Adhemar de Barros, ícone do populismo paulista, deixou de seu Governo a marca do “rouba, mas faz”, que, mais tarde, viria a ser colada a Paulo Maluf, cujo perfil se associou ao obreirismo faraônico, tão característico que lhe emprestou um slogan muito clonado nas campanhas eleitorais: “fulano fez, fulano faz”.


O populismo do passado se agarrava às emoções das massas e nas grandes mobilizações sociais. A onda massiva na contemporaneidade alcançou o clímax com Luiz Inácio Lula da Silva, um mestre na combinação de signos. Pobre, retirante nordestino, metalúrgico, com um simples curso primário, voz rouca, atarracado, passou a usar um verbo metafórico do gosto das massas. Chegou ao centro do poder e ao assento maior da República, o de presidente, na demonstração muito badalada por ele de que qualquer brasileiro pode vir a ser o chefe da Nação. Virou ídolo. Conseguiu o feito que nem Getúlio alcançou: ser opositor a ele mesmo. Como? Usando artimanhas de palanque: como presidente, parecia muitas vezes um combatente ao governo que ele mesmo comandava. A verve e o verbo exaltado do oposicionista escondiam as verbas que faltavam às regiões. Um exímio ator.

Hoje, Lula não consegue arregimentar multidões. Tem ainda uma boa audiência para ouvir seu palavrório. Mas as massas não parecem dispostas à mistificação. A vacina ética entra nas veias sociais. O engodo chegou a tal ponto, nos últimos anos, que começa a despertar desconfiança. Quem imaginaria o boneco Pixuleco (imitação de Lula) desfilando pelas ruas do país? Grupos tomam o lugar das massas, na demonstração de que o vigor crítico dos cidadãos se expande. A mídia assopra brasa na grande fogueira dos escândalos e este último, o Lava Jato, chama a atenção do mais distante brasileiro por seus efeitos devastadores.

Os espectadores da cena política não querem se entregar às ilusões, preferindo exercitar sua indignação, desmistificar o jogo dos atores e denunciar a encenação dos personagens. A conclusão é patente: a política feita por alguns atores não tem melhorado a vida das pessoas. As crises se escancaram: a economia aperta o bolso dos contribuintes; a política é um mar de lama; a crise solapa os valores morais; começa a faltar água nas torneiras e daqui a pouco poderá haver escuridão com um apagão energético.

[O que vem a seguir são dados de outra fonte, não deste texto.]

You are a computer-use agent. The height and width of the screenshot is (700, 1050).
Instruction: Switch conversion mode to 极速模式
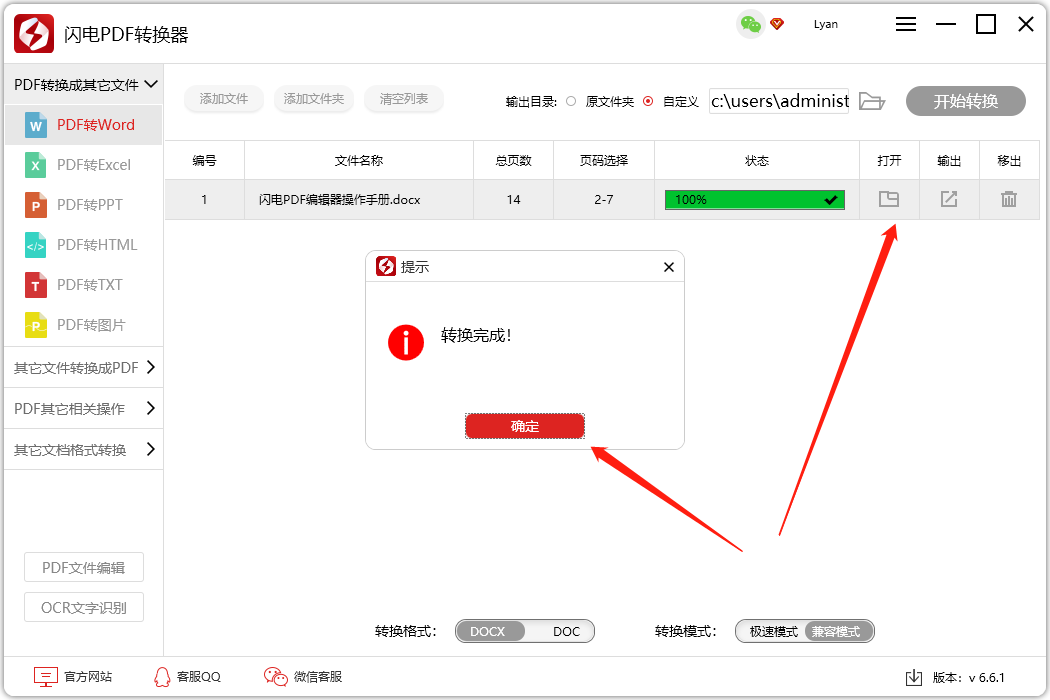773,631
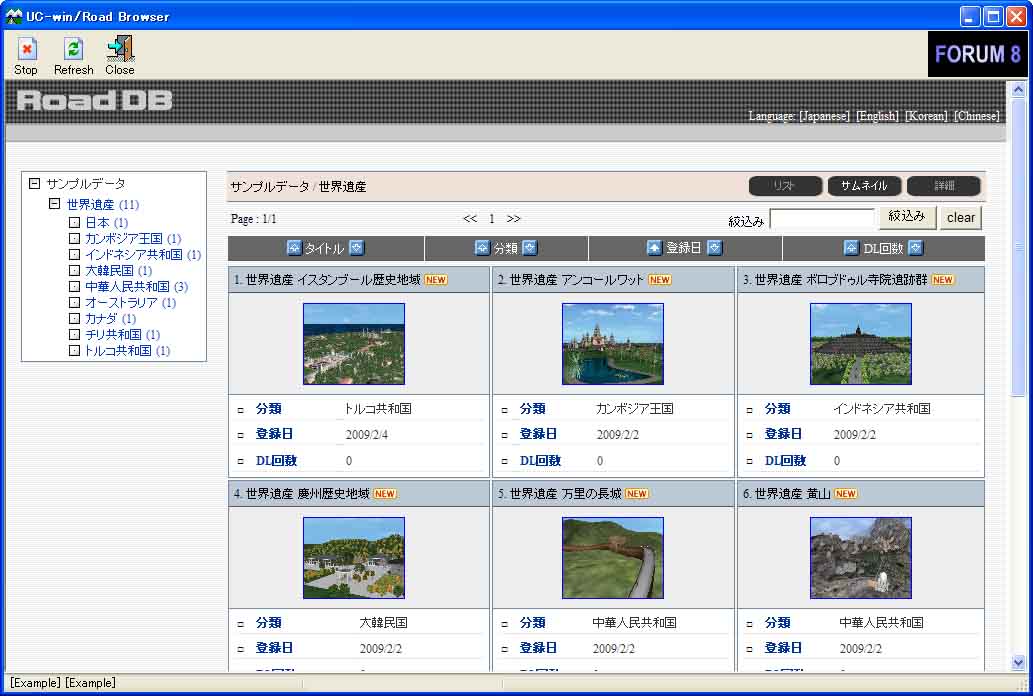Collapse the サンプルデータ tree node
The image size is (1033, 696).
point(35,184)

Multiplica-se a violência, os serviços públicos se deterioram, o desemprego grassa, os hospitais estão sucateados, os remédios custam caro e a vida se torna insuportável. A classe emergente, a C, teme regressar aos espaços carentes da classe D, de onde veio. Os cidadãos seguram o grito preso na garganta: “chega. Chega de mentiras, de encenação, de rapinagem, de brincar com a nossa vontade. Queremos um novo tipo político. Que chore com o coração e não com o cérebro”.

A insatisfação atinge as alturas. O sentimento de revolta acaba oxigenando a democracia. Afinal de contas, como lembrava John Stuart Mill, em Considerações sobre o Governo Representativo, há duas espécies de cidadãos: os ativos e os passivos. Os governantes preferem os segundos - pois é mais fácil dominar súditos dóceis ou indiferentes - mas a democracia necessita dos primeiros. Numa sociedade passiva, os súditos serão transformados em ovelhas dedicadas tão somente a pastar capim uma ao lado da outra e a não reclamar nem mesmo quando o capim está escasso.

Viva! O povo começa a perceber quando as lágrimas saem do cérebro ou do coração dos nossos comediantes políticos. Não quer mais pagar tributo por um expressionismo cênico, caricatural, grotesco, mímico, que tem feito da vida pública um palco de sentimentos falsos, forçados ou fabricados, e da representação política um altar de glorificação pessoal.